Nogales和她的研究小组以前所未有的细节，在TFIID识别基因的启动子区域时显像了结合DNA的TFIID。她们还发现它充当了需要在这一位置装配的所有分子机器——转录起始前复合物（PIC）的着陆台。这一PIC最终确定了聚合酶的位置，因此它可以启动转录。

“TFIID不仅要结合DNA、招募及充当着陆台，它还必须在生物体生命中的任何指定时刻以不同的方式为不同的基因做到这一切，”Nogales说。

“我们生成了第一个基于TFIID的完整人类PIC结构模型。我们的模型提供了有关PIC装配的一些新认识，包括TFIID在招募PIC其他组件至启动子DNA中的作用，长期以来观察到的TFIID构象灵活性在调控转录起始中的作用。

尽管这项研究揭示了基因表达一些重要的新见解，Nogales指出仍有许多的工作要做。接下来她打算调查TFIID能够为不同的基因类型识别不同序列的机制，及它如何受到辅因子和激活子的调控。

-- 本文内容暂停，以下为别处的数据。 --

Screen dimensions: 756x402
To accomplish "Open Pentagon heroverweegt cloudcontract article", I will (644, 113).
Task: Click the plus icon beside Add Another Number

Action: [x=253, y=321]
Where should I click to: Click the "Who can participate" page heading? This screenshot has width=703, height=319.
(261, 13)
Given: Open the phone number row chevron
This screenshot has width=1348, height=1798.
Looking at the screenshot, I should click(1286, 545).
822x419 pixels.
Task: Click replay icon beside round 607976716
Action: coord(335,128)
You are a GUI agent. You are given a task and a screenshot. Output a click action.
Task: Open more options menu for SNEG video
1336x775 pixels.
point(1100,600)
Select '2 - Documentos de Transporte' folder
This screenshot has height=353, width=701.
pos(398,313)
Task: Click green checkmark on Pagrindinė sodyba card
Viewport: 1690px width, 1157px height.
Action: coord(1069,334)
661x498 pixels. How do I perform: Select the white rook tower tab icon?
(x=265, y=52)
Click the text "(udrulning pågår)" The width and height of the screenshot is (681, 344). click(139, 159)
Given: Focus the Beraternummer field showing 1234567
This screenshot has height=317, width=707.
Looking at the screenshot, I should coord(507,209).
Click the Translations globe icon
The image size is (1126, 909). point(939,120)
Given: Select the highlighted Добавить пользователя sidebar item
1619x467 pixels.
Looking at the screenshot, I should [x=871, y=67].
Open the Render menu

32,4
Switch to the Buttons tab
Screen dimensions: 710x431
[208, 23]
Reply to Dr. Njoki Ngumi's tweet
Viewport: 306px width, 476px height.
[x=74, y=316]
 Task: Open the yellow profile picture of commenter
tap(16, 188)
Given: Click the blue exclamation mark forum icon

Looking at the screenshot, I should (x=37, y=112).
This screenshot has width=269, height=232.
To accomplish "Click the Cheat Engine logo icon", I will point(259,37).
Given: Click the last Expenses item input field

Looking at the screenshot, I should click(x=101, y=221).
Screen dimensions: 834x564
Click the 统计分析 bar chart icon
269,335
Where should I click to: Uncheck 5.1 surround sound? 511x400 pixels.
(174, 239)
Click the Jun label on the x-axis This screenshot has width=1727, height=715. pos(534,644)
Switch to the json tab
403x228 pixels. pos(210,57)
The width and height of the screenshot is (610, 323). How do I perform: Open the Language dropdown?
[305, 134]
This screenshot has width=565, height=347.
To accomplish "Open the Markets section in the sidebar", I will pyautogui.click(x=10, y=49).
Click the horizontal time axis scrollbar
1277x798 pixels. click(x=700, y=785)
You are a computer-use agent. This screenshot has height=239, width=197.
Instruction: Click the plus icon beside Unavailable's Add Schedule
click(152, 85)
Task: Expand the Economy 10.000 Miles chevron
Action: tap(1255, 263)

“我们才刚刚开始。这一复合物TFIID非常非常的重要。现在我们打破了一些障碍，在这个意义上讲，可以开始生成一些原子模型及深入了解DNA结合机制的一些细节。”

（生物通：何嫱）

生物通推荐原文摘要：

Structure of promoter-bound TFIID and model of human pre-initiation complex assembly

The general transcription factor IID (TFIID) plays a central role in the initiation of RNA polymerase II (Pol II)-dependent transcription by nucleating pre-initiation complex (PIC) assembly at the core promoter. TFIID comprises the TATA-binding protein (TBP) and 13 TBP-associated factors (TAF1–13), which specifically interact with a variety of core promoter DNA sequences. Here we present the structure of human TFIID in complex with TFIIA and core promoter DNA, determined by single-particle cryo-electron microscopy at sub-nanometre resolution. All core promoter elements are contacted by subunits of TFIID, with TAF1 and TAF2 mediating major interactions with the downstream promoter. TFIIA bridges the TBP–TATA complex with lobe B of TFIID. We also present the cryo-electron microscopy reconstruction of a fully assembled human TAF-less PIC. Superposition of common elements between the two structures provides novel insights into the general role of TFIID in promoter recognition, PIC assembly, and transcription initiation.